TASK PROMPT ::
Pictures in the data should be dropped; transcribe exactly the lines from the one that has "The image size is (1315, 640)." through the one that has "Given: Click the Wind".

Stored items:
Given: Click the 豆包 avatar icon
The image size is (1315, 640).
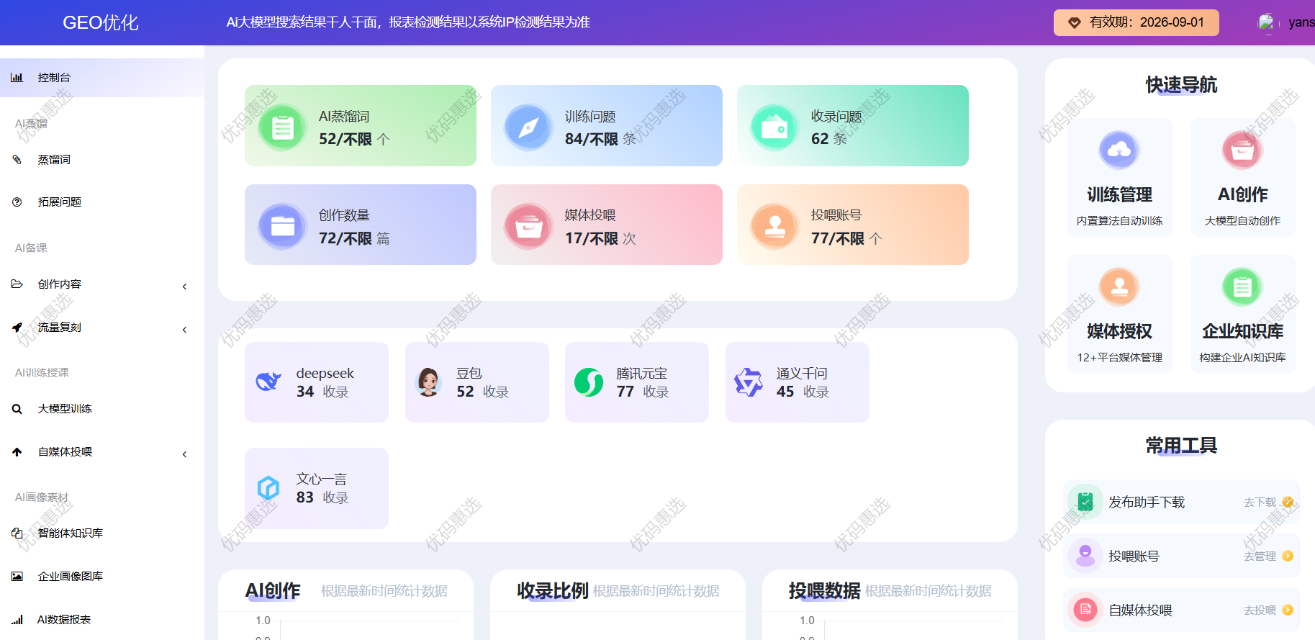Looking at the screenshot, I should 429,382.
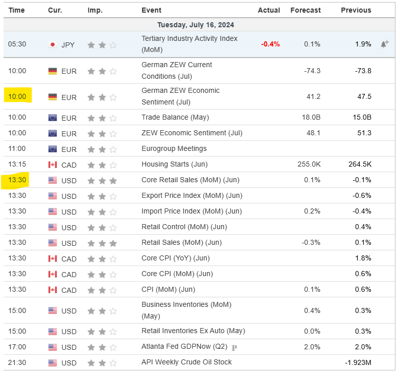The height and width of the screenshot is (372, 399).
Task: Click the highlighted 13:30 time cell
Action: click(17, 180)
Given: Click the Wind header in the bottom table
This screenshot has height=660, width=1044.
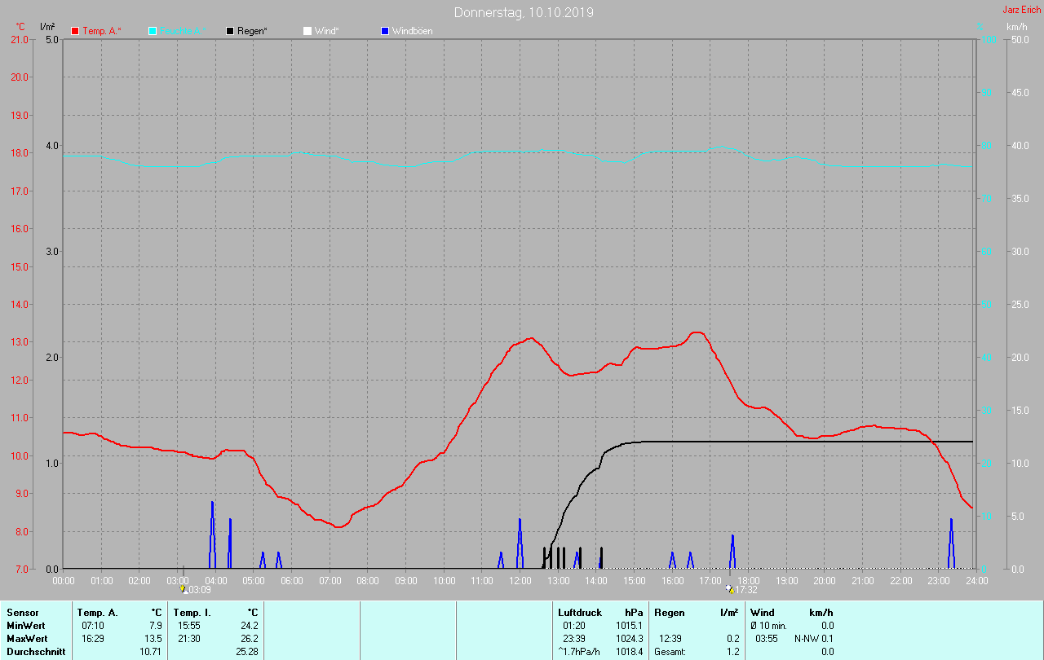Looking at the screenshot, I should click(x=762, y=612).
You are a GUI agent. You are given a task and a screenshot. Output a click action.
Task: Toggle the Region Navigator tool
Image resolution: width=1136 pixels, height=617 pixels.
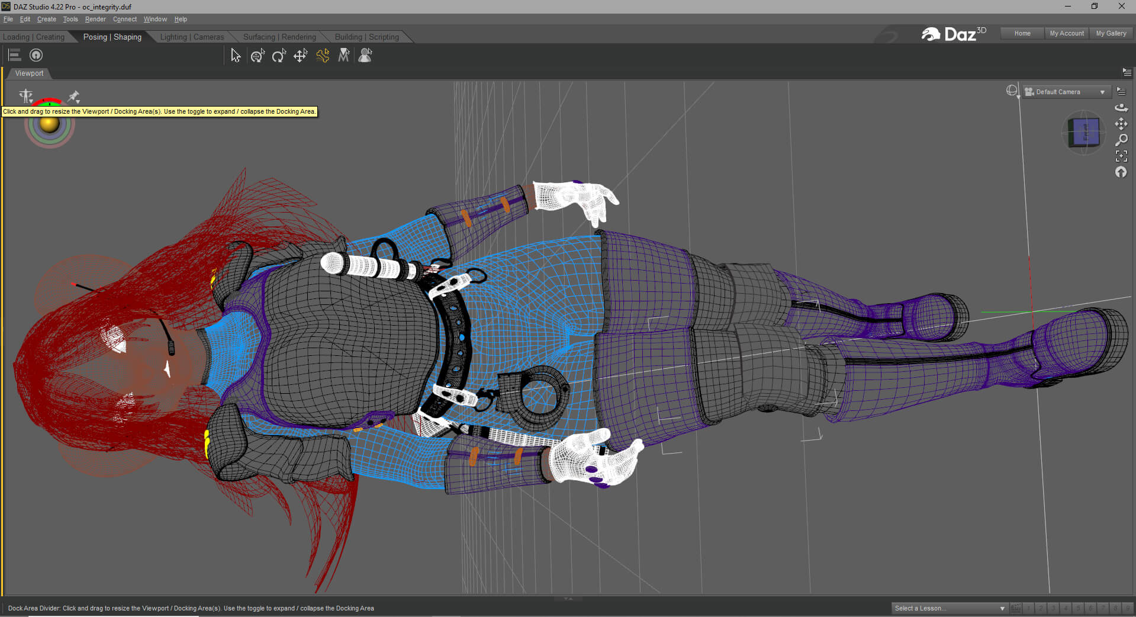pyautogui.click(x=365, y=56)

RESPONSE FOR THIS EXERCISE ::
The image size is (1315, 640).
Looking at the screenshot, I should 429,382.
The height and width of the screenshot is (372, 399).
Task: Click the highlighted 13:30 time cell
Action: click(17, 180)
Given: Click the Wind header in the bottom table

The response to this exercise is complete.